Updated packages in core/updates_testing:
Steps to Reproduce:
Test 46 in the test suite failed on i586:
Dan, is this a problem, or should I just disable that test?
It's suspicious. It's not a known flaky test, and the latest autobuilds on the latest source don't have a problem with that test. I'm able to reproduce it; I'll take a look.
The problem turned out to be a cookie used in test 46 that expired last year. I've added a patch and re-submitted the package.
Thanks Dan! We've run into a similar issue before, I think it might have been an expired TLS certificate in one of the tests.
has_procedure feedback =>
Debian has issued an advisory for this today (January 27):
mga5 x86_64 Mate
Tried out bug #4307:comment #11 tests before updating.
The imap and pop3 commands hung - not quite sure what to expect anyway - .eml files?
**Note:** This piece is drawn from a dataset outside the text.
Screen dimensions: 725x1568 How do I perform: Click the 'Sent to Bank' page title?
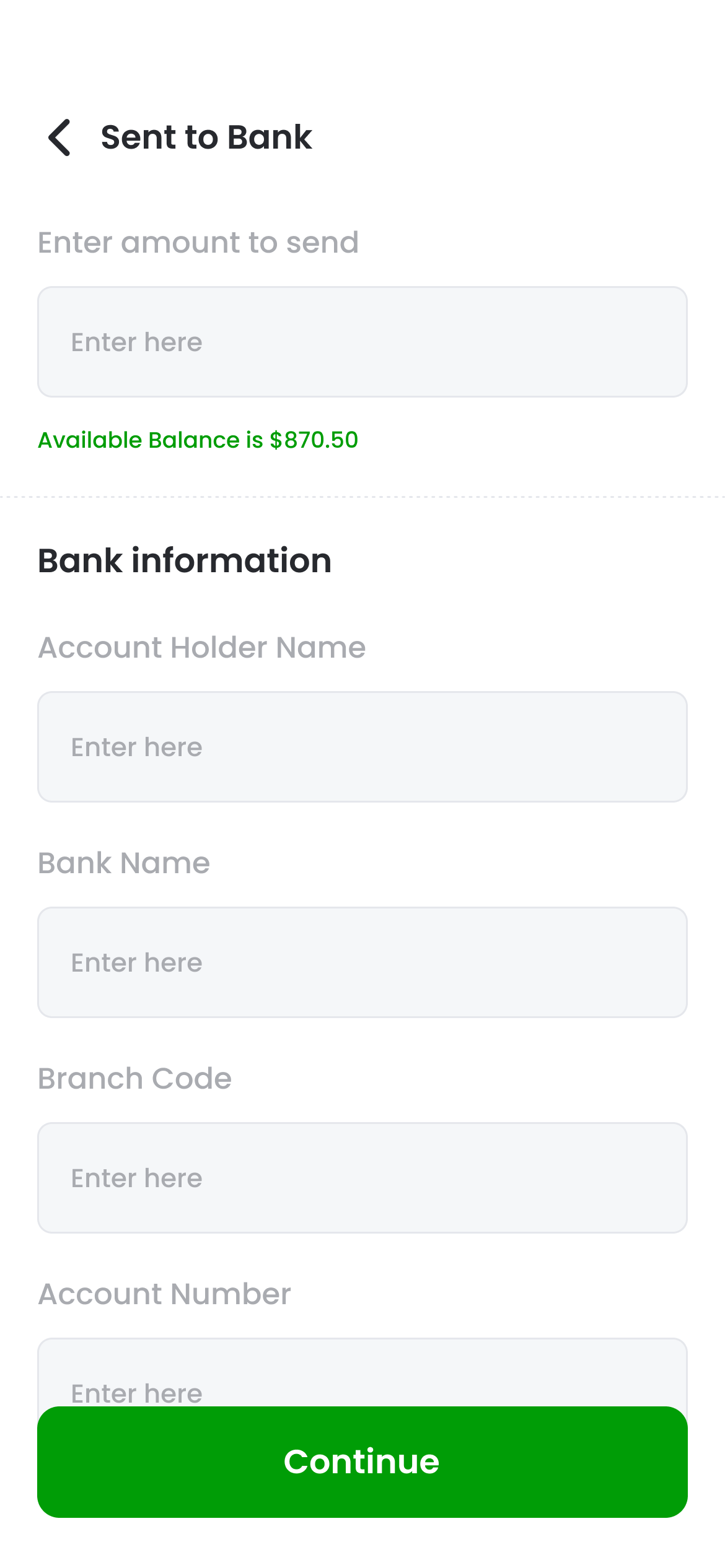tap(206, 137)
$ curl -L http://apod.nasa.gov
$ curl -L http://www.erikveen.dds.nl/rubycodesnippets/index.html
$ curl -o qarte.rpm ftp://distrib-coffee.ipsl.jussieu.fr/pub/linux/Mageia/distrib/4/i586/media/core/updates/qarte-2.2.0-1.mga4.noarch.rpm
These all worked as expected.
And after the update they also work.
Had a look at the test suite but did not feel up to compiling it but would have a go if it is judged necessary.
Ready to OK this for 64-bits.
Yeah this one doesn't need much testing since it has an extraordinarily extensive test suite that's run at build time, so we already know it works.
Just to rubber-stamp it ran this in a 32-bit vbox.
Executed the website and download tests after the update and all is well.
has_procedure MGA5-64-OK =>
has_procedure MGA5-64-OK MGA5-32-OK
Would some kind person from sysadmin please push this to Updates.
has_procedure MGA5-64-OK MGA5-32-OK =>
has_procedure MGA5-64-OK MGA5-32-OK advisory
An update for this issue has been pushed to Mageia Updates repository.